Я тоже знала Мейбл, но рассказывать об этом было опасно.
Часы на башне показывали без одной минуты девять, и помпезная речь Ториса подходила к концу.
– Теперь вам слово, – сказал он женщинам, пока на шее каждой затягивали петлю. – Мейбл Лоренс Дойл, вы предстали перед беспристрастным Трибуналом по обвинению в распространении запрещенных текстов и попытке воскресить умерших посредством использования магии и колдовства в нарушение заповедей нашего Основателя.
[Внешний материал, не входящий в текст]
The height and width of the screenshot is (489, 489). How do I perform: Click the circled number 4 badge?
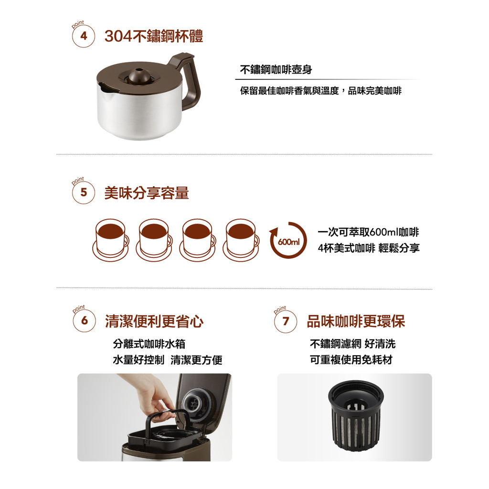[x=83, y=36]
Именем Основателя вам был вынесен смертный приговор. Ваше последнее слово?
Я напряглась, ожидая, что она вот-вот укажет на меня пальцем, назовет мое имя. Предложит мою жизнь в обмен на свою.
Вместо этого она сказала:
– Я обрела покой, мне не о чем жалеть. – И обратила лицо к небу.
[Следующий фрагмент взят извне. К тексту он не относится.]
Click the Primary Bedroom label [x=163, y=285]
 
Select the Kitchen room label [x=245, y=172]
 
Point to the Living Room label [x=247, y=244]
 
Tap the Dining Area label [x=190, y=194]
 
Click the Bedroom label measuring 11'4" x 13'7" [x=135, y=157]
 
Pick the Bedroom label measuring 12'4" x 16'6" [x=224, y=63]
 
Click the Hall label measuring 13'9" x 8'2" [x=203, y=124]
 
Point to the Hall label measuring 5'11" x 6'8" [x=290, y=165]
В воздухе разлился знакомый аромат – запах шиповника, хотя его пора еще не пришла. Я знала, что это означает, и огляделась по сторонам, но Предвестницы нигде не было.
Торис повернулся ко второй осужденной, дрожавшей как осиновый лист.
– Хильда Эверетт Гейбл, вы предстали перед беспристрастным Трибуналом по обвинению в попытке нанести увечье жене своего сына посредством колдовства в нарушение заповедей нашего Основателя. Именем Основателя вам был вынесен смертный приговор. Ваше последнее слово?
– Я невиновна! – завопила она. – Ничего я не делала! Она лжет! Говорю вам, она лжет! – Хильда простерла трясущиеся руки в кандалах к женщине в первом ряду. – Клеветница! Клеветница! Ты за это заплатишь! Ты…
Минутная стрелка достигла двенадцати, и над площадью прокатился звон колоколов. Склонив голову, Торис произнес: Nihil nunc salvet te – «Теперь тебя ничто не спасет». Затем кивнул палачу, и под ногами осужденных провалился пол. Я вскрикнула, и Келлан торопливо прижал меня к своей груди.
После девяти ударов колокол затих. Ноги повешенных все еще подергивались.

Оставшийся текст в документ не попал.